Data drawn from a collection
## start
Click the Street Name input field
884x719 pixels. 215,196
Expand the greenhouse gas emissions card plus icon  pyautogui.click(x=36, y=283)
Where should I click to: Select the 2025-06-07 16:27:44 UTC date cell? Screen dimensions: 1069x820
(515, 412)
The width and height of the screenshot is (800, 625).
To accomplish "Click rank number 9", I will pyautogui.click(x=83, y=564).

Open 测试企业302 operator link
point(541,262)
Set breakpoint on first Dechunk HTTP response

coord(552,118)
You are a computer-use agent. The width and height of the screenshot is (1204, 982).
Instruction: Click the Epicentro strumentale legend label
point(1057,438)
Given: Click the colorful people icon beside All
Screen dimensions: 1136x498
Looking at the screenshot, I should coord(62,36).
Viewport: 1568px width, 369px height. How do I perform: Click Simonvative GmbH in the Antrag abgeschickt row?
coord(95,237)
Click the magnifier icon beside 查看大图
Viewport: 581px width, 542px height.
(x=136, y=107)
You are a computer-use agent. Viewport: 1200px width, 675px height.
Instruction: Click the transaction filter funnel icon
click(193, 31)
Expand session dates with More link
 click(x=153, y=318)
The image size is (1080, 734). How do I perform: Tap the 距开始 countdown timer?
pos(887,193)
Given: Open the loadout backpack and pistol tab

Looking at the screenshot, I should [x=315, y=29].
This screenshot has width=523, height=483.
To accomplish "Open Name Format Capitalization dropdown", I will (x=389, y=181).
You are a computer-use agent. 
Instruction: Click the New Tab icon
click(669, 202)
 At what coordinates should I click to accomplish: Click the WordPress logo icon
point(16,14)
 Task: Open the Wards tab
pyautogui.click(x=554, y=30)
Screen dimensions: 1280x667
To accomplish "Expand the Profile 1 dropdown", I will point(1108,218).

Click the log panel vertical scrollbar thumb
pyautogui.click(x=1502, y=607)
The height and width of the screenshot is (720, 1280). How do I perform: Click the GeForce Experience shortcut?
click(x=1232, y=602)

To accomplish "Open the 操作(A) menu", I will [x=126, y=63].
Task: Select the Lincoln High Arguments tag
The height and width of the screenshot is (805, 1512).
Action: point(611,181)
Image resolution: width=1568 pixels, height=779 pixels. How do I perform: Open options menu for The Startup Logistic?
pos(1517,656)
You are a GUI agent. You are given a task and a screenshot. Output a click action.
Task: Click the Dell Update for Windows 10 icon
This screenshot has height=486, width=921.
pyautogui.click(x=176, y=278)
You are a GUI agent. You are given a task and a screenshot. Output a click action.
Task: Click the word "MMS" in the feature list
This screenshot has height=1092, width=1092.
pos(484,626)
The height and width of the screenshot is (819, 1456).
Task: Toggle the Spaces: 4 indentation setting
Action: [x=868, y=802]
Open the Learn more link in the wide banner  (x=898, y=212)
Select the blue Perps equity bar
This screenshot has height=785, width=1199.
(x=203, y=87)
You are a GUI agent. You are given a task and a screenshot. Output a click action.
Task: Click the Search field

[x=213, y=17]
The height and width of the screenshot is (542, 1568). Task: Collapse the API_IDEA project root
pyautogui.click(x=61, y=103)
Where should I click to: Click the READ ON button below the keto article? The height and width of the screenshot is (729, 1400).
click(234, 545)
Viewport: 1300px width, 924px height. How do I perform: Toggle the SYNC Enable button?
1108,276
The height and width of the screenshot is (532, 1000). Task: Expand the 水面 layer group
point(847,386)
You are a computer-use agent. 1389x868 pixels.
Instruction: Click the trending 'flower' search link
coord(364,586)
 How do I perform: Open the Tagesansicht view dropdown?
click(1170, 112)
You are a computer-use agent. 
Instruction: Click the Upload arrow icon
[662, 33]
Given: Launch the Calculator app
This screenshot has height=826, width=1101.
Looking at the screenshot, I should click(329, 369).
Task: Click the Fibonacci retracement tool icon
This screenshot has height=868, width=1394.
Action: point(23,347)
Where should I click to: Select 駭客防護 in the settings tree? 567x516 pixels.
## end
• [Problem to solve]: Reproduce the data word for word, starting at its first line and continuing up to and including the line that contains "Looking at the screenshot, I should [x=315, y=29].".

• [Finished task]:
Click the Street Name input field
884x719 pixels. 215,196
Expand the greenhouse gas emissions card plus icon  pyautogui.click(x=36, y=283)
Where should I click to: Select the 2025-06-07 16:27:44 UTC date cell? Screen dimensions: 1069x820
(515, 412)
The width and height of the screenshot is (800, 625).
To accomplish "Click rank number 9", I will pyautogui.click(x=83, y=564).

Open 测试企业302 operator link
point(541,262)
Set breakpoint on first Dechunk HTTP response

coord(552,118)
You are a computer-use agent. The width and height of the screenshot is (1204, 982).
Instruction: Click the Epicentro strumentale legend label
point(1057,438)
Given: Click the colorful people icon beside All
Screen dimensions: 1136x498
Looking at the screenshot, I should coord(62,36).
Viewport: 1568px width, 369px height. How do I perform: Click Simonvative GmbH in the Antrag abgeschickt row?
coord(95,237)
Click the magnifier icon beside 查看大图
Viewport: 581px width, 542px height.
(x=136, y=107)
You are a computer-use agent. Viewport: 1200px width, 675px height.
Instruction: Click the transaction filter funnel icon
click(193, 31)
Expand session dates with More link
 click(x=153, y=318)
The image size is (1080, 734). How do I perform: Tap the 距开始 countdown timer?
pos(887,193)
Given: Open the loadout backpack and pistol tab

Looking at the screenshot, I should [x=315, y=29].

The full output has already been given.